Tao Xiaoya, Chen Cheng, Li Yaochang, Qin Xinguang, Zhang Haizhi, Hu Yuanyuan, Liu Zhengqi, Guo Xiaoming, Liu Gang
Shenzhen Key Laboratory of Food Nutrition and Health, Institute for Innovative Development of Food Industry, Institute for Advanced Study, Shenzhen University, Shenzhen 518060, People's Republic of China.
College of Food Science and Engineering, Wuhan Polytechnic University, Wuhan 430023, People's Republic of China.
Int J Biol Macromol. 2023 Feb 28;229:1-10. doi: 10.1016/j.ijbiomac.2022.12.269. Epub 2022 Dec 29.
Protein-polysaccharide-polyphenol delivery systems function as a promising tool to deliver bioactive ingredients aiming to improve their solubility and bioavailability. In this study, whey protein isolate (WPI), short-chain inulin (SCI), and cyanidin-3-glucoside (C3G) were first used to stabilize Pickering emulsions. The physicochemical properties and stability of curcumin encapsulated or not in Pickering emulsions were explored. Results showed that glycosylation and C3G reduced surface and interfacial tension on protein surfaces and inhibited the aggregation of emulsion droplets, thereby reducing the emulsion's particle size. WPI-SCI/C3G stabilized Pickering emulsion had the best stability.

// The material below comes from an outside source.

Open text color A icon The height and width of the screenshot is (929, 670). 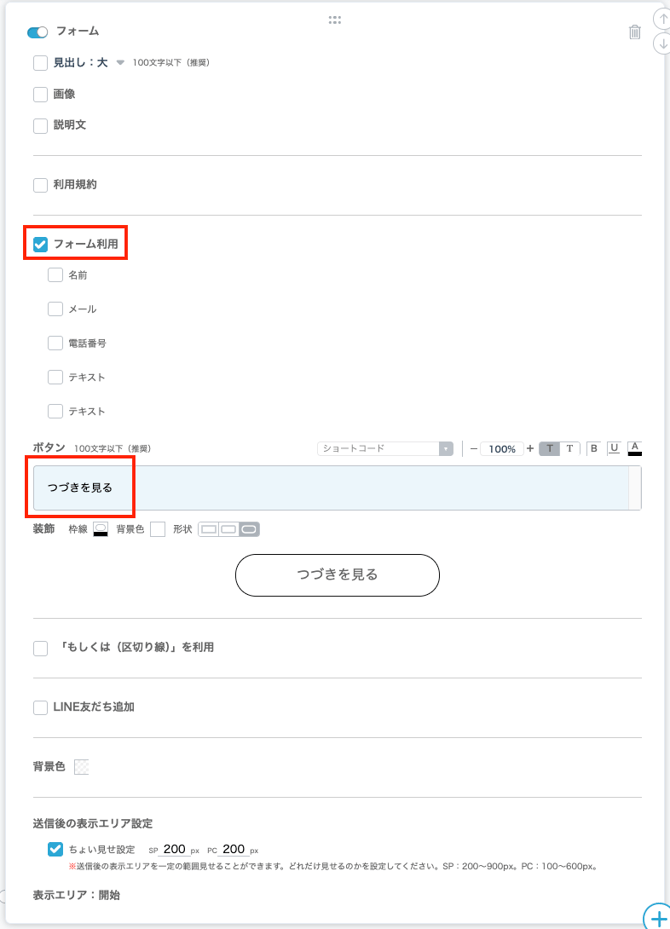point(634,449)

The CLSM results showed that the WPI-SCI and WPI-SCI/C3G stabilized emulsions were uniformly dispersed, suggesting that glycosylation and the interaction between protein and C3G enhanced the adsorption capacity of the interfacial protein and improved the stability of the Pickering emulsion. The retention rates of curcumin-loaded WPI-SCI- (67.34 %) and WPI-SCI/C3G- (77.07 %) stabilized Pickering emulsions on day 8 of storage were higher than those in WPI- (33.97 %) and WPI/C3G- (37.02 %) stabilized emulsions, and the degradation half-life was also extended from 7 days to >15 days. These findings provide a theoretical basis for the application of WPI Pickering emulsion and indicate a useful means for the delivery of bioactive components.

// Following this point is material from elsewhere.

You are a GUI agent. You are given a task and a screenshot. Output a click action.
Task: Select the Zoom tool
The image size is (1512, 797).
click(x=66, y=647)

蛋白质-多糖-多酚递送系统是一种很有前景的工具,可用于递送生物活性成分,旨在提高其溶解度和生物利用度。在本研究中,首先使用乳清分离蛋白(WPI)、短链菊粉(SCI)和矢车菊素-3-葡萄糖苷(C3G)来稳定皮克林乳液。研究了皮克林乳液中包封或未包封姜黄素的物理化学性质和稳定性。结果表明,糖基化和C3G降低了蛋白质表面的表面张力和界面张力,抑制了乳液滴的聚集,从而减小了乳液的粒径。WPI-SCI/C3G稳定的皮克林乳液具有最佳的稳定性。共聚焦激光扫描显微镜(CLSM)结果表明,WPI-SCI和WPI-SCI/C3G稳定的乳液均匀分散,表明糖基化以及蛋白质与C3G之间的相互作用增强了界面蛋白的吸附能力,提高了皮克林乳液的稳定性。在储存第8天时,负载姜黄素的WPI-SCI-(67.34%)和WPI-SCI/C3G-(77.07%)稳定的皮克林乳液的保留率高于WPI-(33.97%)和WPI/C3G-(37.02%)稳定的乳液,降解半衰期也从7天延长至>15天。这些发现为WPI皮克林乳液的应用提供了理论依据,并为生物活性成分的递送指明了一种有用的手段。